[Entries from a pointing dataset]
_ _ _ _ _

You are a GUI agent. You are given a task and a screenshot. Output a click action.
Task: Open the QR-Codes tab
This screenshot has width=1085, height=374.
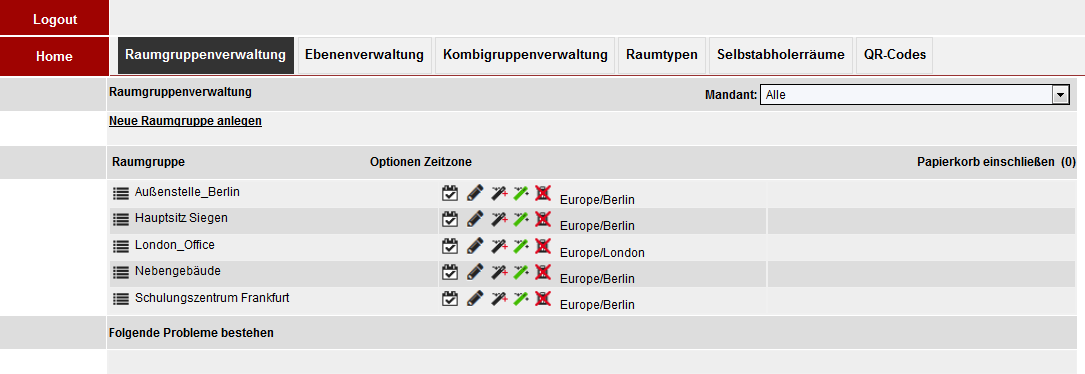point(895,55)
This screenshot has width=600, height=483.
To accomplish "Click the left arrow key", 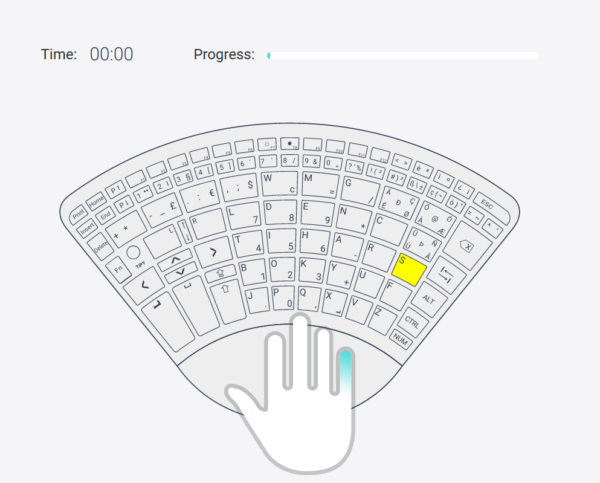I will click(x=144, y=286).

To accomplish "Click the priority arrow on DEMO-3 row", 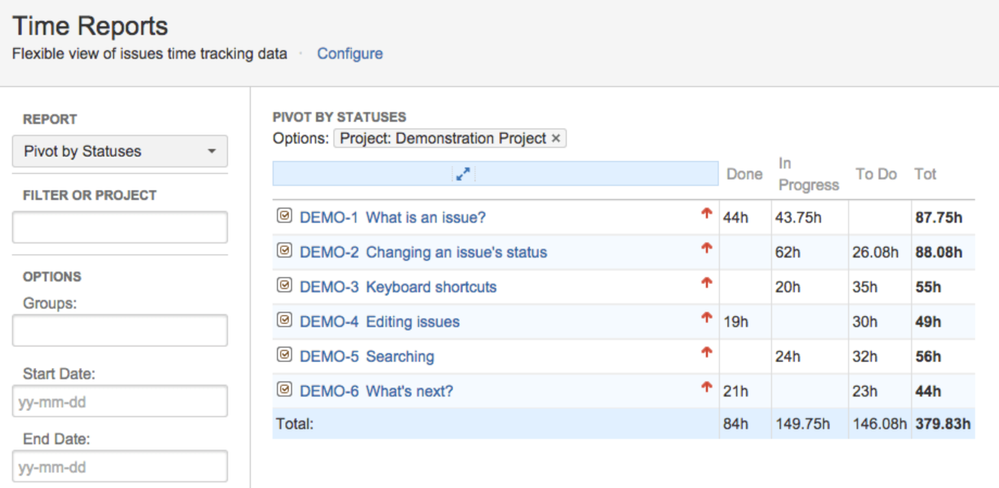I will coord(707,284).
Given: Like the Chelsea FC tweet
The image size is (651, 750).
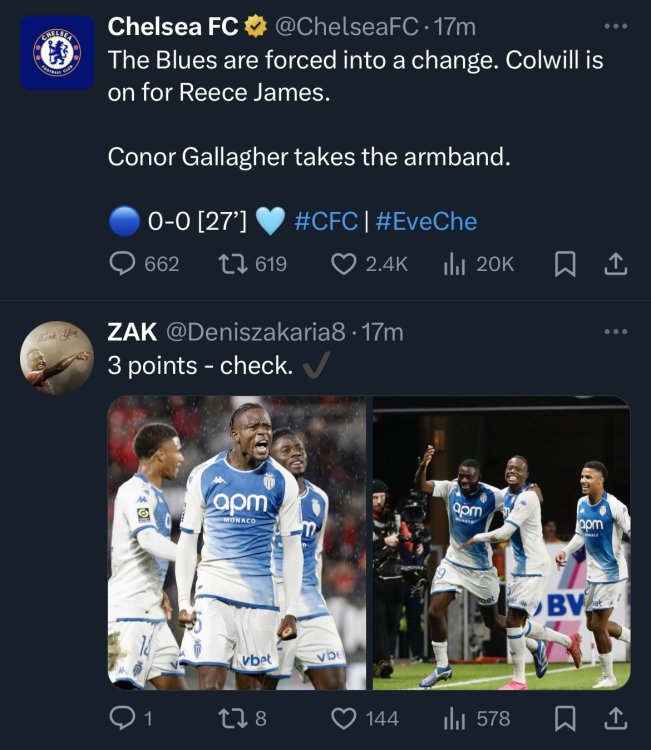Looking at the screenshot, I should click(x=369, y=264).
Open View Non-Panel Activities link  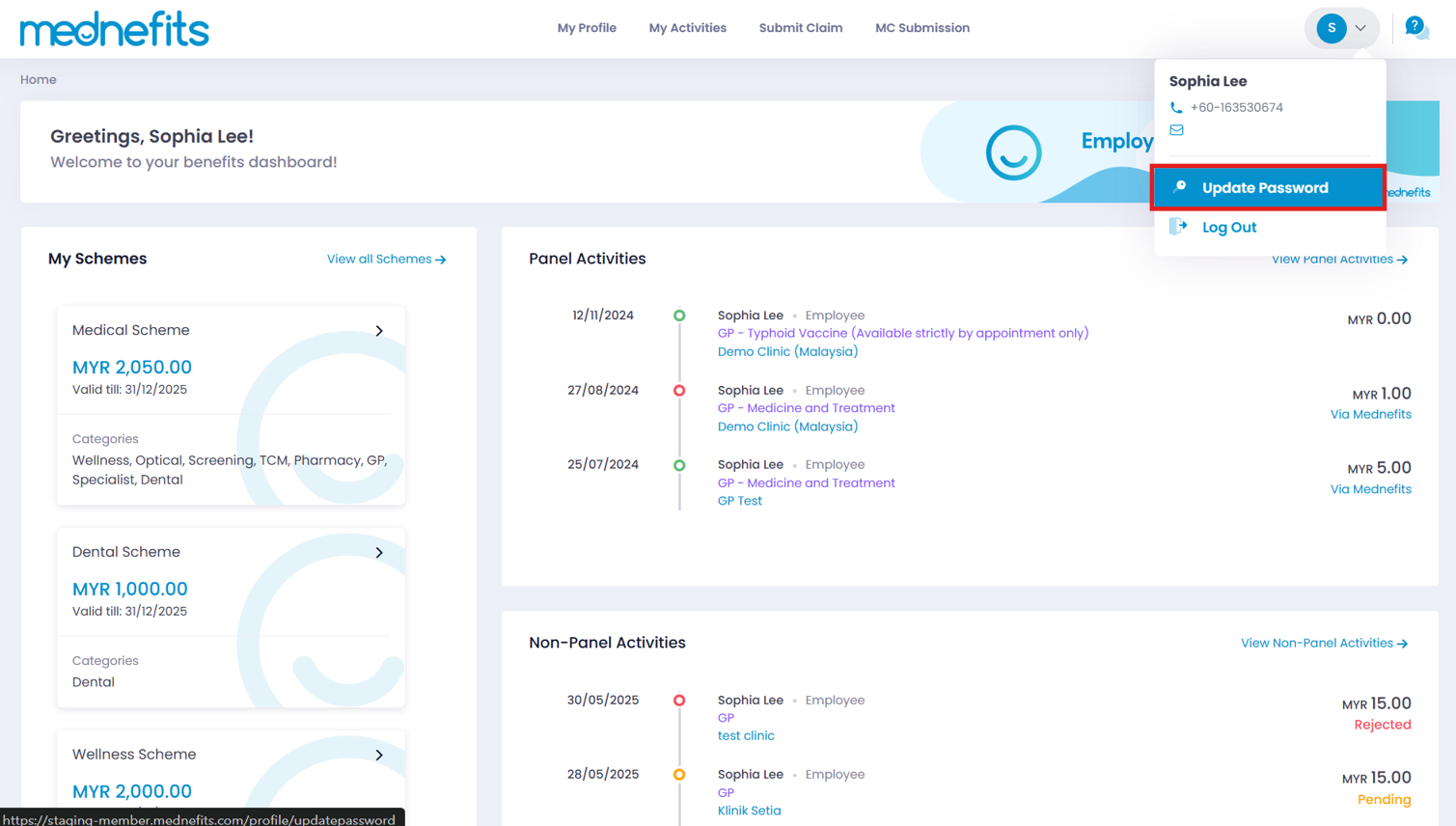(x=1323, y=644)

_ _ _ _ _

## WHAT THE TASK ASKS:
Could you output the entries word for word, from their very first line through the line containing "point(895,55)", with both of those lines included and the pictures left out?

## EXERCISE RESULT:
You are a GUI agent. You are given a task and a screenshot. Output a click action.
Task: Open the QR-Codes tab
This screenshot has width=1085, height=374.
point(895,55)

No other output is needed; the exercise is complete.